▸ **The data**:
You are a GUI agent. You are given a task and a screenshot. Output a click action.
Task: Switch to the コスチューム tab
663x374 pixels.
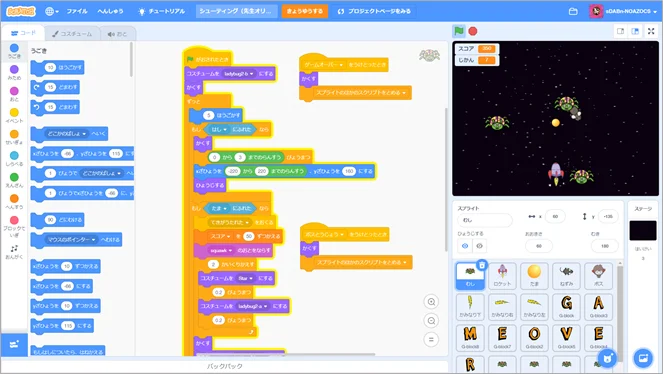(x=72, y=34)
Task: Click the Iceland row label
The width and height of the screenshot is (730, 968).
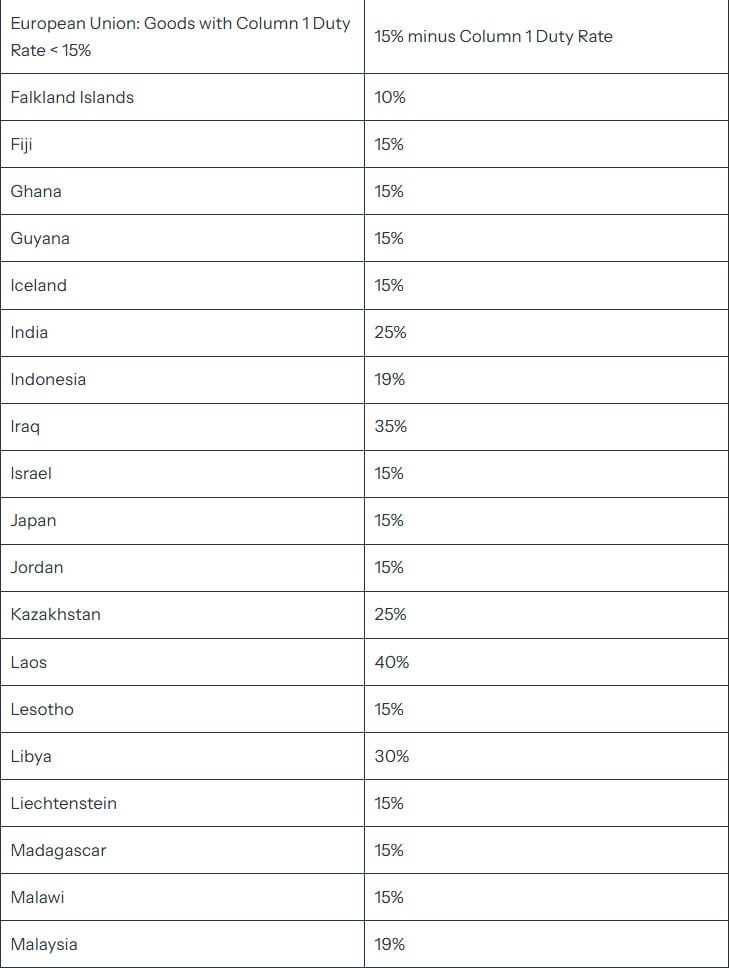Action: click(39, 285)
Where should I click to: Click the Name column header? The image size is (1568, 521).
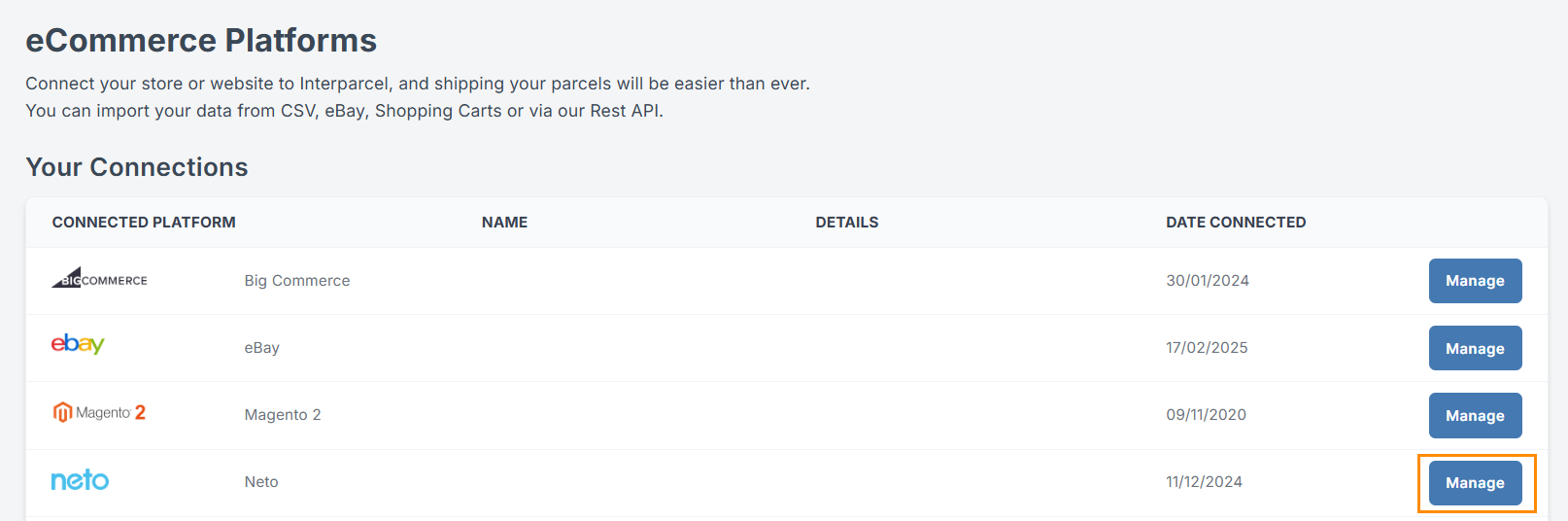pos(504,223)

▸ **What the exercise asks**: Copy exactly, please, every line from the one holding "The width and" through the last line of the data, both ends included, and no pictures.

▸ **Response to this task**:
The width and height of the screenshot is (730, 968).
Action: click(39, 285)
Where should I click to: Click the Name column header? The image size is (1568, 521).
pos(504,223)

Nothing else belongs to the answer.